▶ [Record excerpts]:
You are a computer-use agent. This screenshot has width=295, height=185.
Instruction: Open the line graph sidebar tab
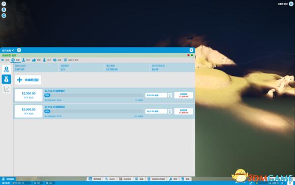click(x=7, y=89)
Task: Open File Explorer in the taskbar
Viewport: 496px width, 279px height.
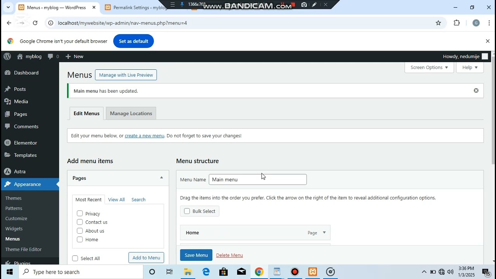Action: pos(188,272)
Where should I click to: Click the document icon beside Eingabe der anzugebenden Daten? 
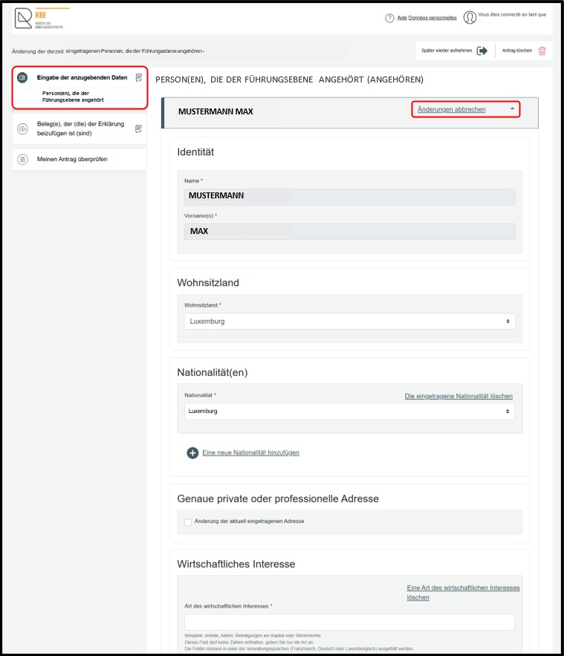(139, 77)
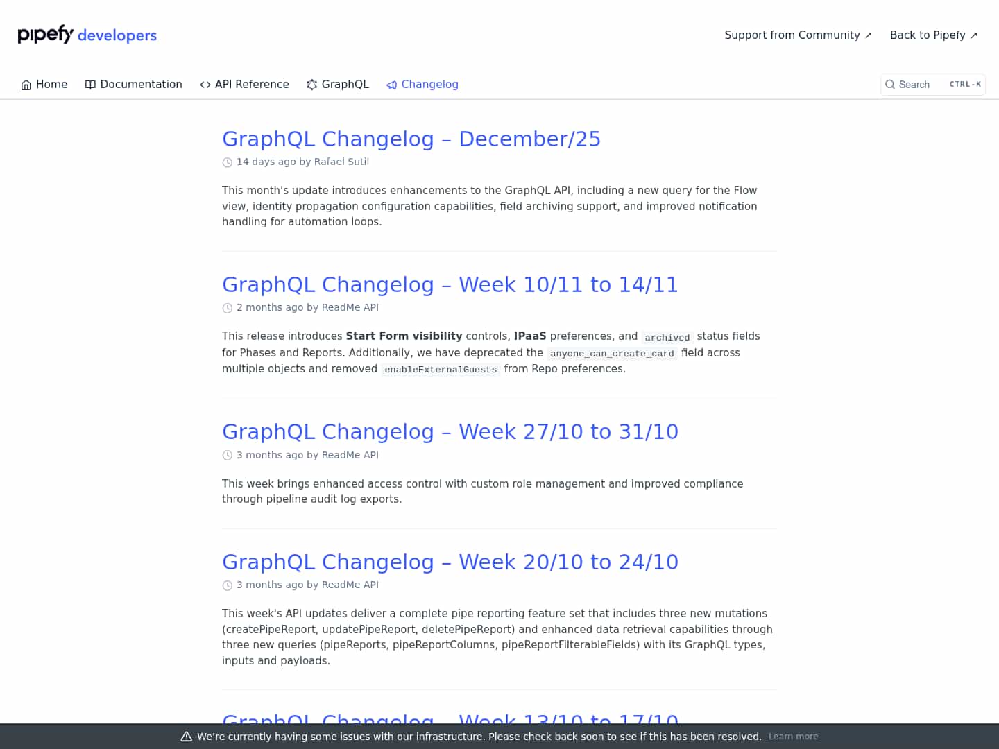Image resolution: width=999 pixels, height=749 pixels.
Task: Follow the 'Learn more' infrastructure banner link
Action: click(793, 737)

▶ [Work instructions]:
Retype the listing exactly. Pictures do not belong in the copy.

▶ [Written reply]:
You are a computer-use agent. This screenshot has width=295, height=185.
Instruction: Open the line graph sidebar tab
click(x=7, y=89)
Task: Open File Explorer in the taskbar
Viewport: 496px width, 279px height.
Action: pos(188,272)
Where should I click to: Click the document icon beside Eingabe der anzugebenden Daten? 
(139, 77)
Image resolution: width=999 pixels, height=749 pixels.
Task: Follow the 'Learn more' infrastructure banner link
Action: click(793, 737)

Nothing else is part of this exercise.